- [Work task]: Where a line below holds the string "will", that line goes into the answer.

- [Records to use]:

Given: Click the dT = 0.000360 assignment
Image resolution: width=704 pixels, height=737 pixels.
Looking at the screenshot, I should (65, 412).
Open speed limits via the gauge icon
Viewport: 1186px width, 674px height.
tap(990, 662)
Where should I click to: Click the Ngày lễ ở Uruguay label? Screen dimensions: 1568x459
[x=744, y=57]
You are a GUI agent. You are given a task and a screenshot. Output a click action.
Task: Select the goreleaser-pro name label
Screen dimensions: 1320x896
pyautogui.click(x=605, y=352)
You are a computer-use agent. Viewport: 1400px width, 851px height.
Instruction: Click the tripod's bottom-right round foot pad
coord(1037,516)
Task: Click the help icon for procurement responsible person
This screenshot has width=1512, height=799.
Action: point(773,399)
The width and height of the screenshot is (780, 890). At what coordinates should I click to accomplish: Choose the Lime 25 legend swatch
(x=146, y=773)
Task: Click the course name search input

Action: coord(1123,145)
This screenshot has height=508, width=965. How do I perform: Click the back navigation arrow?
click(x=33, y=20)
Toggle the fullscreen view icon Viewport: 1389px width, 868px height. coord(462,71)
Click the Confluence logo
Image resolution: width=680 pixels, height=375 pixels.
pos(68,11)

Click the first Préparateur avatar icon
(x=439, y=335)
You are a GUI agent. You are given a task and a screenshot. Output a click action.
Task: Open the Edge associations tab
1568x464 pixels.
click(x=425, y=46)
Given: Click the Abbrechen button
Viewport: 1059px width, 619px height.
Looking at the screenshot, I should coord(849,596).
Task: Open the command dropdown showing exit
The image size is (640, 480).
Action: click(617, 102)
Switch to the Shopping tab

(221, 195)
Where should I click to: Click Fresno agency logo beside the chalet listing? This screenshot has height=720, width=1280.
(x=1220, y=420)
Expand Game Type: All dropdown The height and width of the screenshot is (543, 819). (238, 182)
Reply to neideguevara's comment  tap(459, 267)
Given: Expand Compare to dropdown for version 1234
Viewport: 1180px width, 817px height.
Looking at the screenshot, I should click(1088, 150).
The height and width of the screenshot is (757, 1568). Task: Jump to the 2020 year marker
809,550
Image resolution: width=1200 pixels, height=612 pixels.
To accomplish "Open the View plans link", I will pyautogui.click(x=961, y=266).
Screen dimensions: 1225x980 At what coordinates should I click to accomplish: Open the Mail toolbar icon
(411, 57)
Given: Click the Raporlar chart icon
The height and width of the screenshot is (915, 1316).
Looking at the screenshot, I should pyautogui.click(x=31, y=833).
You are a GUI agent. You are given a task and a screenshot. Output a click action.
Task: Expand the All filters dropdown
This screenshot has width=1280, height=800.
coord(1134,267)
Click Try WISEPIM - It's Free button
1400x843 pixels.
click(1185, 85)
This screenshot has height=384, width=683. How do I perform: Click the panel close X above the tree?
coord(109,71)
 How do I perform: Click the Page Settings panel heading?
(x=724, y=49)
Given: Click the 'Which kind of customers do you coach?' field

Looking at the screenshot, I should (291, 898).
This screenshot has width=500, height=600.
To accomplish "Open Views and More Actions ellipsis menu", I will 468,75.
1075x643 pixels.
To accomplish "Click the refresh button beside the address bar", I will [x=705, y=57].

- [Solution]:
To accomplish "Open the View plans link", I will pyautogui.click(x=961, y=266).
To accomplish "Open Views and More Actions ellipsis menu", I will 468,75.
To accomplish "Click the refresh button beside the address bar", I will [x=705, y=57].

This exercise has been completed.